Before we even begin delving into true RNGs, it is worthwhile to consider if
we're over-engineering the problem. Is a PRNG "good enough" for the task at
hand? In most cases, it is. A well-seeded PRNG, such as the ones present in
modern-day Operating Systems, are suitable for most tasks not involving
National Security.

However, if you have a genuine need for a true RNG, a computer algorithm
certainly won't be generating it. Computers are by nature deterministic, and
thus are very poor at behaving unpredictably. Thus, like with all good
problems, we are forced to enter the realm of physics.

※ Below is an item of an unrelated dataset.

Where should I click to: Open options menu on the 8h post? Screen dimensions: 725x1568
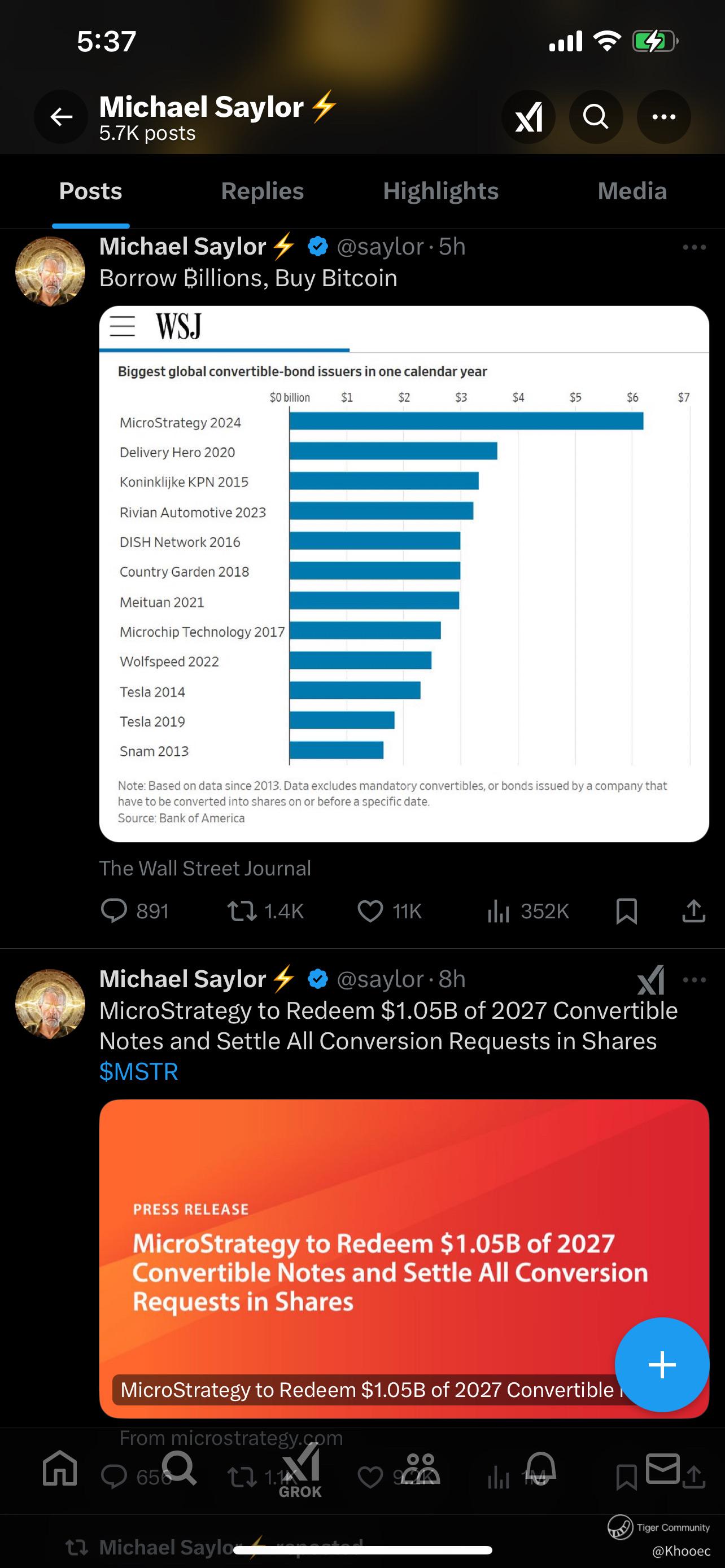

The fundamental problem is, who will be observing the source of randomness? To
my knowledge, there isn't a physical source of randomness that is observable
to everybody. (I did some quick googling to confirm my suspicions, but if
you're planning on using my words to do anything useful, _please_ confirm my
statement!). Thus, as I see it, you have several options:

1) Your idea, where all parties derive a true random number from physics and
publically sum everyone's numbers together. Your qualifiers (2) through (4)
hold, but (1) is difficult. In this case, a certain number of rogue nodes will
be able to manipulate the computation. I remember a Professor of mine, who
does research in this field, stating the minimum number of truthful nodes
needed in a distributed computation is (2/3)n + 1, but again confirm this
number for yourself.

My point here is, using the public-summing method, you are faced with the
difficult problem of determining if a node is attempting to manipulate the
system. While a provable solution has been found, after decades of research
across the globe, my Professor still is working on the problem, thus
demonstrating it is not an easy task.

2) Have a single computer (say, random.org) that is observing a true RNG, and
publicizes the result for all to see. Of course you'd use asymmetric crypto so
that all parties can prove that they've received the correct number.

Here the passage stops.